Lots has been written about what the Internet of Things will mean, with visions of smart office buildings equipped with sensors that track activity, responding by turning things on and off automatically, regulating the temperature and so on, but few of these offices actually exist. Problem is, smart offices require a significant investment in these connected systems, and most people aren’t convinced of the value of investing in them. However, this could soon change with the launch of the new SmartThings online store, which is showcasing a variety of sensor-loaded products that could soon make the smart office a reality.
SmartThings is a Washington-based startup that offers a connected home platform that allows people to control their lights, their coffee maker, their door locks etc via a mobile app. It began life on KickStarter, where it successfully raised $1.2 million to help it build a community and get feedback about its products. It sells a range of sensors for different things in the home, which can be set up anyway users want and controlled via a smartphone. SmartThings platform is open, meaning that it’s compatible with a bunch of common wireless standards, for example Bluetooth, Z-Wave and Zigbee, which means that it can work with almost all protocols and third-party devices. The company recently gave a demo of its platform’s capabilities at All Things D’s D11 conference a few months back, and has previously been profile by Wired.
SmartThings offers a nice solution to enable the Internet of Things, but it’s not the only player in this game – dozens of companies are offering similar home automation systems, and as this technology evolves the competition is only going to heat up. Even so, SmartThings has managed to carve out a niche for itself, licensing its products to manufacturers like GE and Kwikset, so these can make products using its technology.
But this isn’t enough for SmartThings, which understands that most consumers have no idea who makes compatible products, nor where to buy them. Hence, the company has decided to launch its online store to help move things along and make the smart office a reality.
The store’s still a bit small at the moment, with only a few dozen products on sale. However, SmartThings claims that its technology can be used by over 1,000 different products, and says it plans to curate its store to focus on those that are most in demand. What this means is that the store is currently focused on home automation – but it’s not difficult to see how the same products and services could bring a smart office to life.
One company has already done just that. Brow Media Relations, a PR firm based in New York that represents SmartThings, has already decked out its own offices with gizmos from SmartThings. Their setup allows anyone in the office to do things like switch on the lights at their desks, or turn off the air conditioning by remote. It goes further too – for example, if the windows are left open at the end of the day, sensors will automatically warn workers still in the office to close them before they leave. Some doors are equipped with sensors that send out an alert if they’re opened during closing hours, while motion detectors control certain lights, turning them on and off as people walk past.
We already have these kinds of systems in newer buildings, because they’re easy to install in new constructions.
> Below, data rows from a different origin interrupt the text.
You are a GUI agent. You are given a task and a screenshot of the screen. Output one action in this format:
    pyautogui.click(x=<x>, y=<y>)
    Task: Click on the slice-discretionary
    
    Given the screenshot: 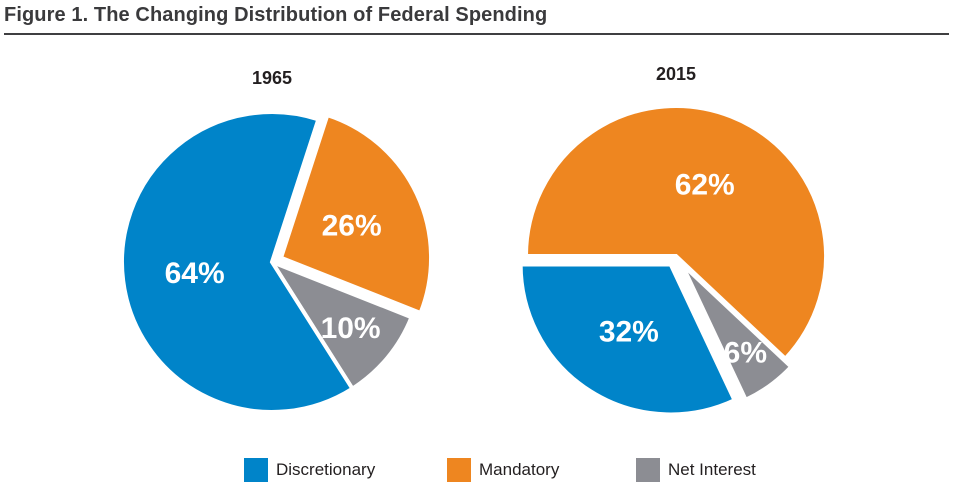 What is the action you would take?
    pyautogui.click(x=628, y=340)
The difference with SmartThings’ offerings is that these can easily be installed in older buildings too, and can be done so for relatively little expense – for instance, it costs just $300 for a starter kit containing six sensors and the control hub, which can be deployed for a variety of purposes. Simply buy the sensors you need and program them how you want. Whether it’s motion detectors that switch on the lights for added convenience, or sensors attached to expensive equipment that can alert you if it’s moved, SmartThings offers all kinds of solutions.
SmartThings’s online store might be starting out small, but as we see more manufacturers jump onboard and new applications are developed, it could well be the start of something very big.